--- Exercise brief ---
Every line of the entries below from the one containing "1270x952 pixels." to the one containing "Open the Journal", both ends included, must be written out exactly. No other line belongs in the answer.

--- Exercise input ---
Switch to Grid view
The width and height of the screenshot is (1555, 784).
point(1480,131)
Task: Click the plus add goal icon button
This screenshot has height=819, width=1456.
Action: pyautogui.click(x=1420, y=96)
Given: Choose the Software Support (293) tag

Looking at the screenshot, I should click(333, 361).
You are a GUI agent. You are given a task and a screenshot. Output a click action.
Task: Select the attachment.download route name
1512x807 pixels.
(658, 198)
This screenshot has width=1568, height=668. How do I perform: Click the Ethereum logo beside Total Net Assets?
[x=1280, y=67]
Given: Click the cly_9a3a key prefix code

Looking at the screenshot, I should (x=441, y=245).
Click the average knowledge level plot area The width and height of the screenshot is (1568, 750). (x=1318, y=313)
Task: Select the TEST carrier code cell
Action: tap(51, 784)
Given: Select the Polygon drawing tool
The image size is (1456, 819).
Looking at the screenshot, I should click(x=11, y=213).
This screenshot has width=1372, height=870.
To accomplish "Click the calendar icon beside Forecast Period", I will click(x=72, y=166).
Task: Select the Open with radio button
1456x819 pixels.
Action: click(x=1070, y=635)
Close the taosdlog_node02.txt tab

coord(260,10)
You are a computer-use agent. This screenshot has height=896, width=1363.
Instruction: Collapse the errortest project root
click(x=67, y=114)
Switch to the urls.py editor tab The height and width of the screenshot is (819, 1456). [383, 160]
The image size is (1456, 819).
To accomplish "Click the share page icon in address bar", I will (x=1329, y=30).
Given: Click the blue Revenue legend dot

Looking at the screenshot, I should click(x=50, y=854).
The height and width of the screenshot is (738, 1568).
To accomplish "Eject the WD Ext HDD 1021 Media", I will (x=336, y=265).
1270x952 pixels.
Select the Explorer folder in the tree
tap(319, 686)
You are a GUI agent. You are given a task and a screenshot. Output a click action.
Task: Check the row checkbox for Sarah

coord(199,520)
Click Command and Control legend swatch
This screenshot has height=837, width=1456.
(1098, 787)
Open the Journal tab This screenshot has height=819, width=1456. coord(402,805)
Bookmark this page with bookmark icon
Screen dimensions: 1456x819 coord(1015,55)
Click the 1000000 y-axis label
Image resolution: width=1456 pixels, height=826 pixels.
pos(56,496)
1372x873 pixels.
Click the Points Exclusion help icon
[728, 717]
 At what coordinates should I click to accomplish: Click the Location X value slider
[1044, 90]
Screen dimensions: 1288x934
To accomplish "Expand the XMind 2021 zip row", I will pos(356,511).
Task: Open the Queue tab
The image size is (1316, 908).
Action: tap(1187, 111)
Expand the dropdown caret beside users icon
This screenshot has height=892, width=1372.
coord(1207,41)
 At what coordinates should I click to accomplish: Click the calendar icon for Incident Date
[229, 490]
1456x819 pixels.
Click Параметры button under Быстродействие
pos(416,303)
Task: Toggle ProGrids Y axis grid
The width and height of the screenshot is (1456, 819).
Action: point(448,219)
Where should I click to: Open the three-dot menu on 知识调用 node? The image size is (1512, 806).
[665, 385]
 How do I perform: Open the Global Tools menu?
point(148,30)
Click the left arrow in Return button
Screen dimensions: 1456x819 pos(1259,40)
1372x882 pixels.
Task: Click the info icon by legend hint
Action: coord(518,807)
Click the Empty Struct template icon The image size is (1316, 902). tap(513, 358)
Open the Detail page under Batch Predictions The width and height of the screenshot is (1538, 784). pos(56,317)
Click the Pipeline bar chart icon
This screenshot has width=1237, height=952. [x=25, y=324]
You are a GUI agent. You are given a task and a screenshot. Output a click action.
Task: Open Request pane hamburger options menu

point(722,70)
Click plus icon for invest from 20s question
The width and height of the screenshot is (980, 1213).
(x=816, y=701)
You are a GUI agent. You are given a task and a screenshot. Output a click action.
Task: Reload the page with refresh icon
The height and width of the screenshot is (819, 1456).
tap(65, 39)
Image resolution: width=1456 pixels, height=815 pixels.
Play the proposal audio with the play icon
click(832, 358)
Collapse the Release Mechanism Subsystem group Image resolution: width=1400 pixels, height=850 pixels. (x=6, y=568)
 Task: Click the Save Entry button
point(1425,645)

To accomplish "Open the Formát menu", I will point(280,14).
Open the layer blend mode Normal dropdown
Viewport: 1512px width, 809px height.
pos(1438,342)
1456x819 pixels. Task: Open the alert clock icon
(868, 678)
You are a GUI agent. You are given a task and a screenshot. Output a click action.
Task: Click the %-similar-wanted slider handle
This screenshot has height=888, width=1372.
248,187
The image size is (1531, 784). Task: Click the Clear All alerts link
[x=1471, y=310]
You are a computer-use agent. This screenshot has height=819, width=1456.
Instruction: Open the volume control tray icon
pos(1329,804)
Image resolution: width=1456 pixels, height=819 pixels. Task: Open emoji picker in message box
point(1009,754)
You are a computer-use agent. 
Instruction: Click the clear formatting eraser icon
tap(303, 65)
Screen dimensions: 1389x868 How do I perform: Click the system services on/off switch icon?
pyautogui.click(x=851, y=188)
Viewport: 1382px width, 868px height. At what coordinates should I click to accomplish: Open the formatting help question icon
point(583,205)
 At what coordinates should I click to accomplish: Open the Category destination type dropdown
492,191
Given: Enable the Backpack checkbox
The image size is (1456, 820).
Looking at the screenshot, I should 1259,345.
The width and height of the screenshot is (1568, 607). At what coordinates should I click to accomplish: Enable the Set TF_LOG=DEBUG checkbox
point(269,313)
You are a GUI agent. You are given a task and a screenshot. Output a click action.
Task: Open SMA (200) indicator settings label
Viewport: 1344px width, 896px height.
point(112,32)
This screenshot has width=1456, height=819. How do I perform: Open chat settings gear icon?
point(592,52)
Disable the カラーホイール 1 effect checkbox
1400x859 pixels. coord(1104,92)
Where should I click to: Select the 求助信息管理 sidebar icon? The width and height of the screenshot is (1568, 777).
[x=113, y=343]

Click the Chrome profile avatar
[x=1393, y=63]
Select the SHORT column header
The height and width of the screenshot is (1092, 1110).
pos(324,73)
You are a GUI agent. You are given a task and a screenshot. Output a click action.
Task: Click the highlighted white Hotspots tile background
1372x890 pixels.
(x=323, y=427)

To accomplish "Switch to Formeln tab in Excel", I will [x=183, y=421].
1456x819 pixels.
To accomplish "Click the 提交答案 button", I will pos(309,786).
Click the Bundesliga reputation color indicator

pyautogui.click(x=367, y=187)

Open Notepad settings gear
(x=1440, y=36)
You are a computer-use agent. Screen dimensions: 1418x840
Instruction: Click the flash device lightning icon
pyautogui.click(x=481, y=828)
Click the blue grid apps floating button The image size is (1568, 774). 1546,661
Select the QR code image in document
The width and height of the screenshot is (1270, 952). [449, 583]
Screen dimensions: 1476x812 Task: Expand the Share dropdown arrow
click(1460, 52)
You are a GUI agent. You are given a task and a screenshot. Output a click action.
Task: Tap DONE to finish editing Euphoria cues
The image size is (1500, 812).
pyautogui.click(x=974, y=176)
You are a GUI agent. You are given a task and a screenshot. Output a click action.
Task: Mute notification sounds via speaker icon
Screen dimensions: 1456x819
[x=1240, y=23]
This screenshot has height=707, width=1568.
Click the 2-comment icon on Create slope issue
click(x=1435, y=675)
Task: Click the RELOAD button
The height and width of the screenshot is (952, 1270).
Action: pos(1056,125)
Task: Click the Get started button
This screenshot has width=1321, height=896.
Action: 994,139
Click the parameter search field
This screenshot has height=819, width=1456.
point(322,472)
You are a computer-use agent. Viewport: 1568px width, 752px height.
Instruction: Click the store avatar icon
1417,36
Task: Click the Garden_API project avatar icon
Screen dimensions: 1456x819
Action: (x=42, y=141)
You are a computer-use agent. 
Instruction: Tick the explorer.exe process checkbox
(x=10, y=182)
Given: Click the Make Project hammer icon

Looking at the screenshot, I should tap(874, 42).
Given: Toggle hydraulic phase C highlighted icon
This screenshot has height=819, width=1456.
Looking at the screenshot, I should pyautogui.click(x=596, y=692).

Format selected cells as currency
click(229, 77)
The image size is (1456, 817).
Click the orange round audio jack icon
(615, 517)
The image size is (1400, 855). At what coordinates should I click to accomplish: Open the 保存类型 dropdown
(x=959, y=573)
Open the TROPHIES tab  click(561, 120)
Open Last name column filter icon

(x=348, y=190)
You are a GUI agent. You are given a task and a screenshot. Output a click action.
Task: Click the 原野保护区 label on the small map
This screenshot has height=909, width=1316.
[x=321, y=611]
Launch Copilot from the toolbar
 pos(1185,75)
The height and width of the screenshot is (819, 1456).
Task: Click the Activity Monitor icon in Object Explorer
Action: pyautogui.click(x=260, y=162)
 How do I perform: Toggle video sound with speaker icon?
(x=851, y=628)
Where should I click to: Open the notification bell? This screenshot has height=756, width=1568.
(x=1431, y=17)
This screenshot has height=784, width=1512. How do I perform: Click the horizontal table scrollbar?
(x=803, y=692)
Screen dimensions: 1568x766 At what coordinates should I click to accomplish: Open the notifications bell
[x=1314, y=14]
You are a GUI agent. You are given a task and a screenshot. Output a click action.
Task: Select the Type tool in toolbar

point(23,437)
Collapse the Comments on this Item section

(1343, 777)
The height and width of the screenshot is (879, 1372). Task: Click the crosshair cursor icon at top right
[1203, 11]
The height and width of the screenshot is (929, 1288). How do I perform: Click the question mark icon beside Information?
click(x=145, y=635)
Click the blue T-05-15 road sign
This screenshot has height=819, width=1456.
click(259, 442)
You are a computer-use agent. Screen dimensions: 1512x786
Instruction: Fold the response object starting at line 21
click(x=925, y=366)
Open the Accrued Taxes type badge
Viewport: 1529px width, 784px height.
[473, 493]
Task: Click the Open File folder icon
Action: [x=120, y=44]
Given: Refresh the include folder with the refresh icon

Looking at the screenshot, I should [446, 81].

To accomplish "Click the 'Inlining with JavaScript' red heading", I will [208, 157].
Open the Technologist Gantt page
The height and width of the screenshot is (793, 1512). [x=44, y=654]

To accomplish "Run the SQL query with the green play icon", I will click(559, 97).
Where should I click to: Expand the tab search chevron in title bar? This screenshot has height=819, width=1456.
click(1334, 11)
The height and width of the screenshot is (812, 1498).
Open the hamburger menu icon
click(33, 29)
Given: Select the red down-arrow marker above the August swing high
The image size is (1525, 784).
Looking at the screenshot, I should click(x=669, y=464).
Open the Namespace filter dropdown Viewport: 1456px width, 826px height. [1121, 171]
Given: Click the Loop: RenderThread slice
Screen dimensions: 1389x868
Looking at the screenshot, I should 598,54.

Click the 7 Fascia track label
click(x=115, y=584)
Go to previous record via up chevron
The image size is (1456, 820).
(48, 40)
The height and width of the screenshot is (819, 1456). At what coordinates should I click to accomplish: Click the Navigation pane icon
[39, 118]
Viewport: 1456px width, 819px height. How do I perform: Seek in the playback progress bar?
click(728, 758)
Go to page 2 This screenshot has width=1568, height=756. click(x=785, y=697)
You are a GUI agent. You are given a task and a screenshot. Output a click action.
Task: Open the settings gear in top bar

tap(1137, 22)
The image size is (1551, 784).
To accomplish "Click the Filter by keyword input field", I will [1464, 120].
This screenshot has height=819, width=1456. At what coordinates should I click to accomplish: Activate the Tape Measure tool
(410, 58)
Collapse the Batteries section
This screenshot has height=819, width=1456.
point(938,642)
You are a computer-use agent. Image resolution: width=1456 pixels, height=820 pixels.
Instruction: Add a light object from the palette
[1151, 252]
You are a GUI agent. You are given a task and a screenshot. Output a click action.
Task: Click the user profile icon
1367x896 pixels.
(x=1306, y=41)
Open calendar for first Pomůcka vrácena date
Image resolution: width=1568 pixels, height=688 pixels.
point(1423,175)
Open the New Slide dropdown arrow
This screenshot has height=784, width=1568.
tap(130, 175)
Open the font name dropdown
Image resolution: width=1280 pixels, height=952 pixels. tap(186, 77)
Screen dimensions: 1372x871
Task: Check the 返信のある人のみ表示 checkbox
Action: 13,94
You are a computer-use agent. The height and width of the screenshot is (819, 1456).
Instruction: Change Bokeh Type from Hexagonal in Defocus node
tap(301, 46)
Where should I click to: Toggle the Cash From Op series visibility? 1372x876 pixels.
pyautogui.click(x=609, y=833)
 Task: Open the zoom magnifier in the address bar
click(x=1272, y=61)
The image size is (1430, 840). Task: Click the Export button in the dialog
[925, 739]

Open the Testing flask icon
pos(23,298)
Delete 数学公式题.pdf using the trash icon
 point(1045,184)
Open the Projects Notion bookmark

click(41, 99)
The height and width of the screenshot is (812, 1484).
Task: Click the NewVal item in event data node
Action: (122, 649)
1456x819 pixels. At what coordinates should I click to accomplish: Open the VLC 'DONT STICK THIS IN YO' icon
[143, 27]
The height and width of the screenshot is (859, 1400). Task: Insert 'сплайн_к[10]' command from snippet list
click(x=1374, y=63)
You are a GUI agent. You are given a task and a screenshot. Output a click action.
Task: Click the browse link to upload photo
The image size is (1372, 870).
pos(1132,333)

--- Answer space ---
1270x952 pixels.
Select the Explorer folder in the tree
tap(319, 686)
You are a GUI agent. You are given a task and a screenshot. Output a click action.
Task: Check the row checkbox for Sarah

coord(199,520)
Click Command and Control legend swatch
This screenshot has height=837, width=1456.
(1098, 787)
Open the Journal tab This screenshot has height=819, width=1456. coord(402,805)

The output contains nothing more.